**Extrait choisi**
Le
courage, c’est de chercher la vérité et de la dire ; c’est de
ne pas subir la loi du mensonge triomphant qui passe, et de ne pas
faire écho, de notre âme, de notre bouche et de nos mains aux
applaudissements imbéciles et aux huées fanatiques.
Jean
Jaurès, Albi, 30 juillet 1903
UNE SITUATION INEDITE
Jamais,
notre Parti ne s’est trouvé dans une telle situation. Nous venons
de gagner les élections présidentielles et législatives. Nous
disposons d’une majorité au Sénat et nous gérons la majorité
des collectivités locales, conseils régionaux, départements et
grandes municipalités.
Avec
de tels atouts, notre Parti est en capacité de répondre aux défis
du pays avec le souci constant de la justice. Nous sommes conscients
de l’impérieuse nécessité de réussir.
Parmi
les attentes de nos concitoyens, nous avons encore beaucoup à faire
pour les réconcilier avec la vie publique. Nous avons affiché des
objectifs ambitieux, en matière de parité, de renouvellement, de
non cumul de mandats, de rénovation du fonctionnement de notre
Parti.
Des
résultats on été atteints, mais la demande de nos concitoyens va
croissante. Avec la crise, la lutte contre les injustices et les
passe-droits revient avec insistance dans leurs préoccupations. Si
la politique n’est pas un coupe-file, il convient de remettre au
cœur du débat une République garante, à tous ses niveaux, du
respect de l’intérêt général.
Le
président de la République issu de nos rangs l’a bien compris qui
a affiché sa volonté de changement de l’organisation de notre vie
démocratique comme sa fermeté à l’encontre de ceux qui abusent
de leurs prérogatives. De ce chantier, il a fait un objectif, sous
l’appellation d’exemplarité, qui vise aussi bien l’individu
que le collectif.
CLIENTELISME POLITIQUE
Ces
derniers mois, un point commun est apparu dans les attaques liées au
fonctionnement d’un certain nombre de nos fédérations.
L’argent
public doit aller à l’intérêt public. Aussi, appelons un chat un
chat. Nous devons désormais considérer le clientélisme politique
comme un cas manifeste de financement illégal par une
instrumentalisation de fonds publics, quel que soit le niveau et les
modalités de leur mobilisation. Les fonds publics ne peuvent plus
servir d’instruments au service d’ambitions politiques
personnelles.
Face
à une dérive majeure de notre vie politique, il nous faut savoir
poser des règles institutionnelles qui empêcheront à l’avenir la
multiplication de ces formes féodales du pouvoir qui vont à
l’encontre de notre pacte républicain.
Ce
chantier, nous devons le conduire avec d’autant plus d’acuité
que la chronique des “scandales” politiques, régulièrement
alimentée, noircit notre horizon de militants politiques. Nous le
savons, les sondages, l’abstention, le vote extrême sont là. La
vie politique n’a pas bonne presse.
NOTRE PARTI
Donner
collectivement un contenu politique à l’exemplarité est une
garantie qui renforce notre Parti dans sa capacité à porter des
projets ambitieux et à faire valoir sa crédibilité à gouverner.

**Travail demandé**
1) Répondez aux questions suivantes d'après l'extrait :
(a) Quelles élections le Parti vient-il de gagner ?
(b) Sous quelle appellation le président de la République a-t-il fait de ce chantier un objectif ?
(c) Comme quoi le Parti doit-il désormais considérer le clientélisme politique ?
2) Recopiez le passage de l'extrait situé entre « CLIENTELISME POLITIQUE » et « personnelles. » inclus, en substituant « deniers publics » à « fonds publics ».

**Données affichées**
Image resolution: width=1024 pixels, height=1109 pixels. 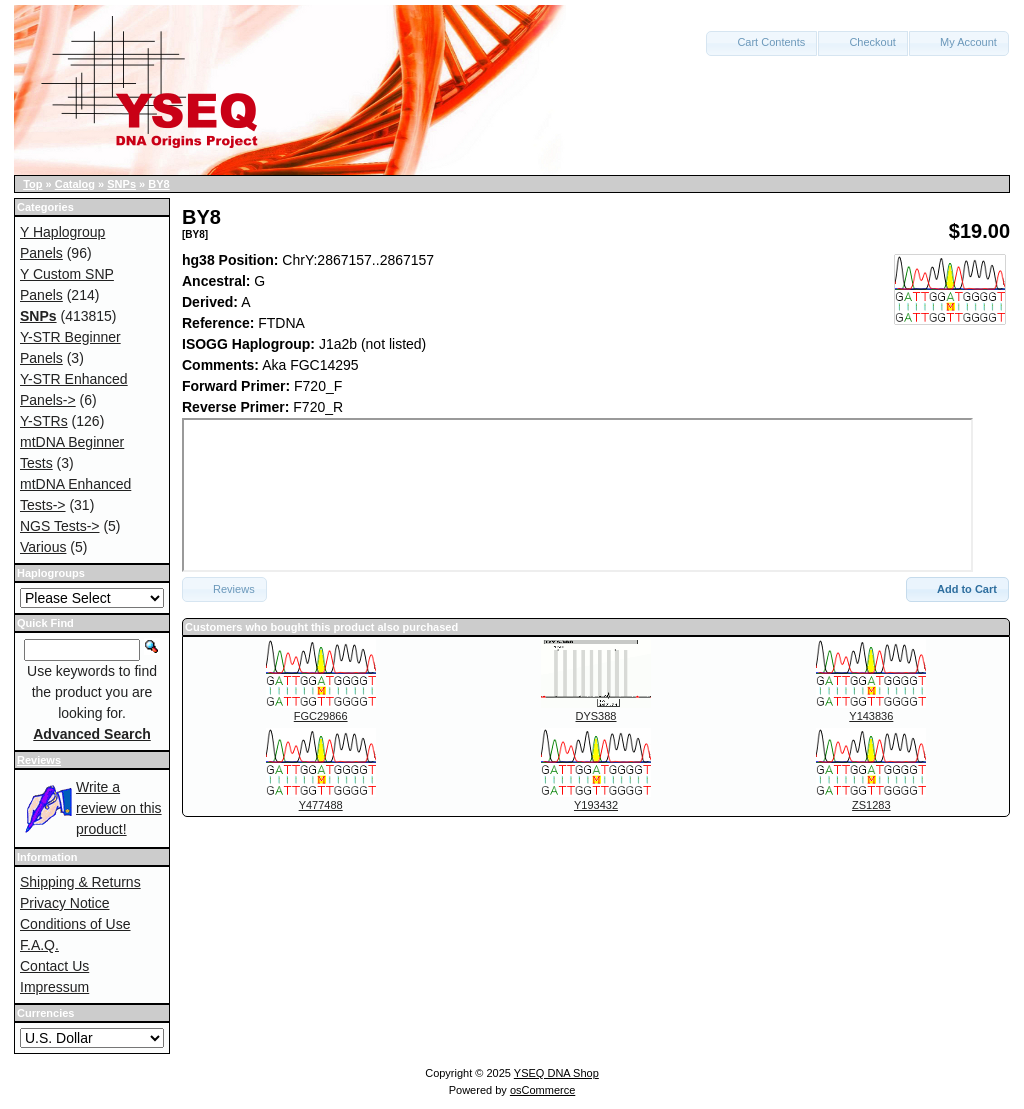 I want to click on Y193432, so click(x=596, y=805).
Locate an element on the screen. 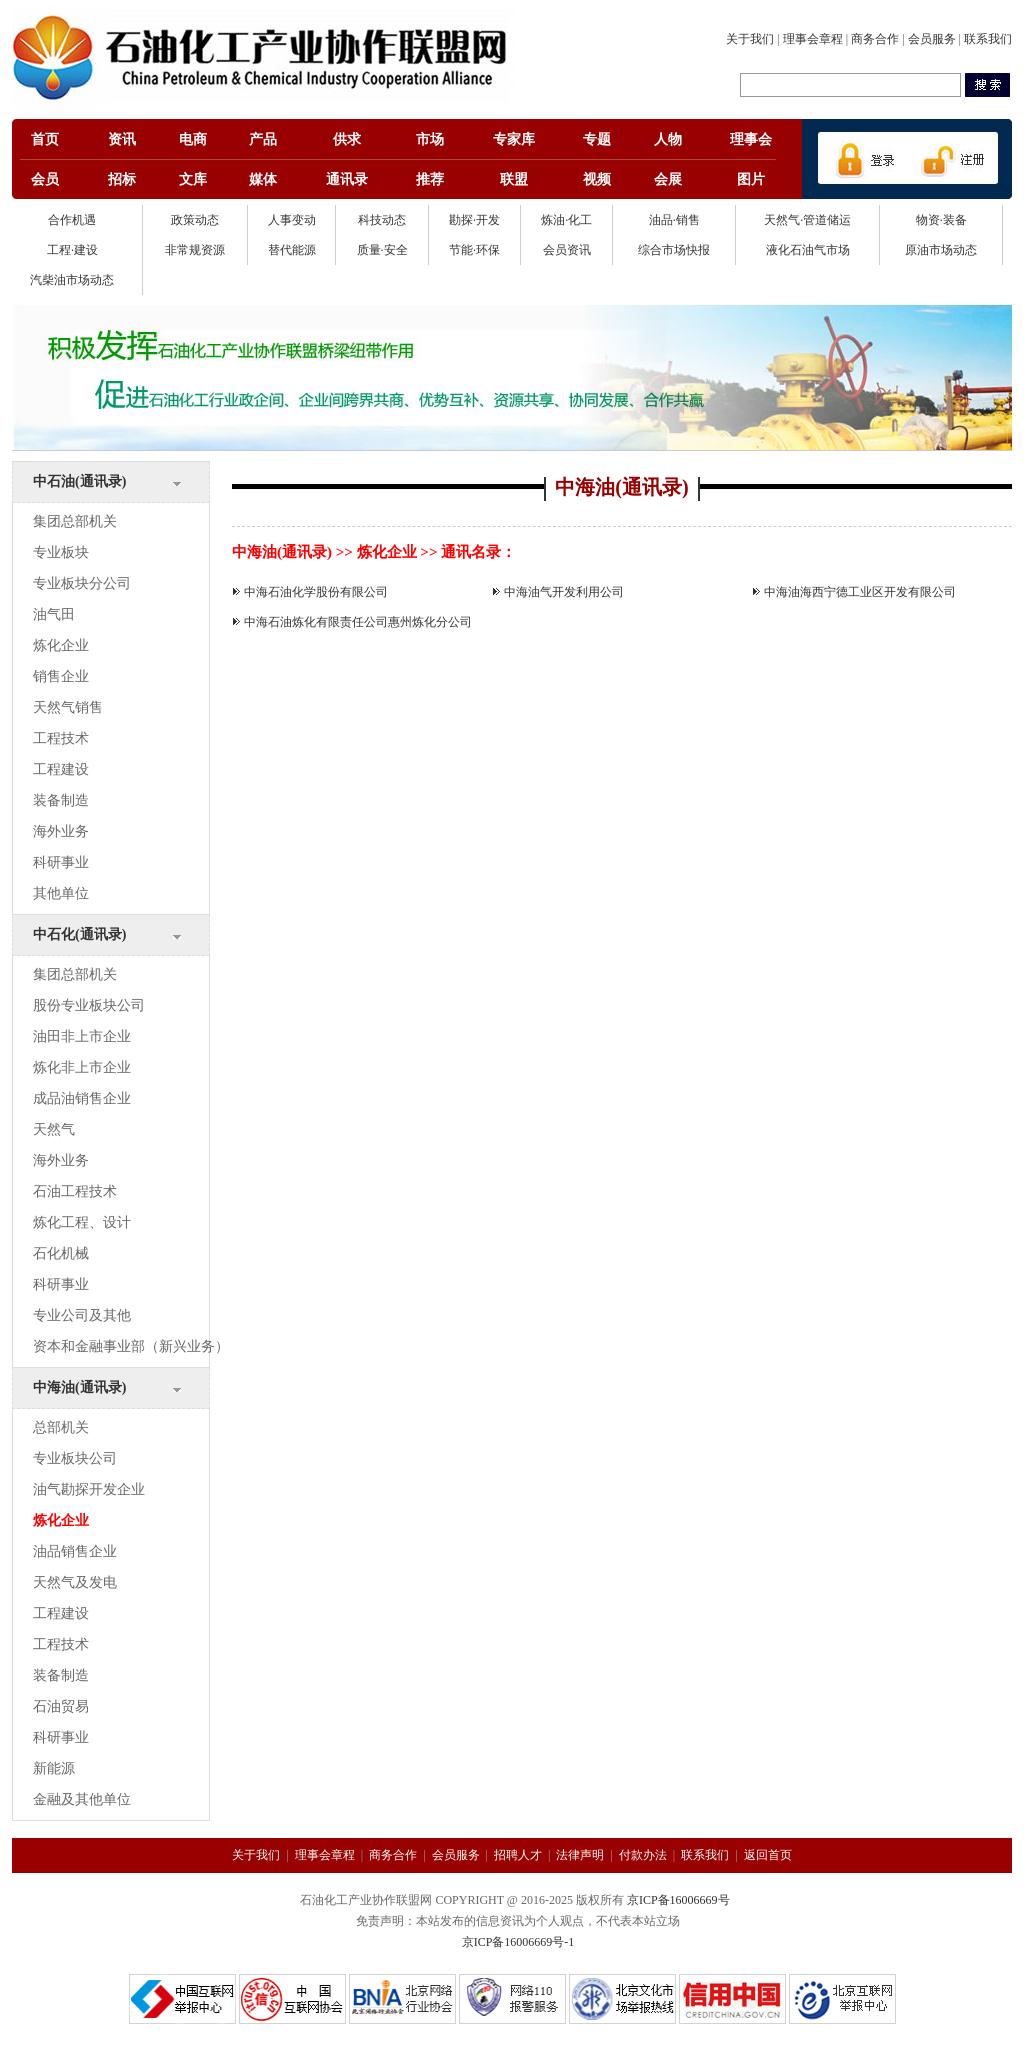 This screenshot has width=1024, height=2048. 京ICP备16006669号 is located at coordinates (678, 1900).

**Corrigés**
1)
(a) Les élections présidentielles et législatives.
(b) Sous l'appellation d'exemplarité.
(c) Comme un cas manifeste de financement illégal par une instrumentalisation de fonds publics.

2)
CLIENTELISME POLITIQUE
Ces
derniers mois, un point commun est apparu dans les attaques liées au
fonctionnement d’un certain nombre de nos fédérations.
L’argent
public doit aller à l’intérêt public. Aussi, appelons un chat un
chat. Nous devons désormais considérer le clientélisme politique
comme un cas manifeste de financement illégal par une
instrumentalisation de deniers publics, quel que soit le niveau et les
modalités de leur mobilisation. Les deniers publics ne peuvent plus
servir d’instruments au service d’ambitions politiques
personnelles.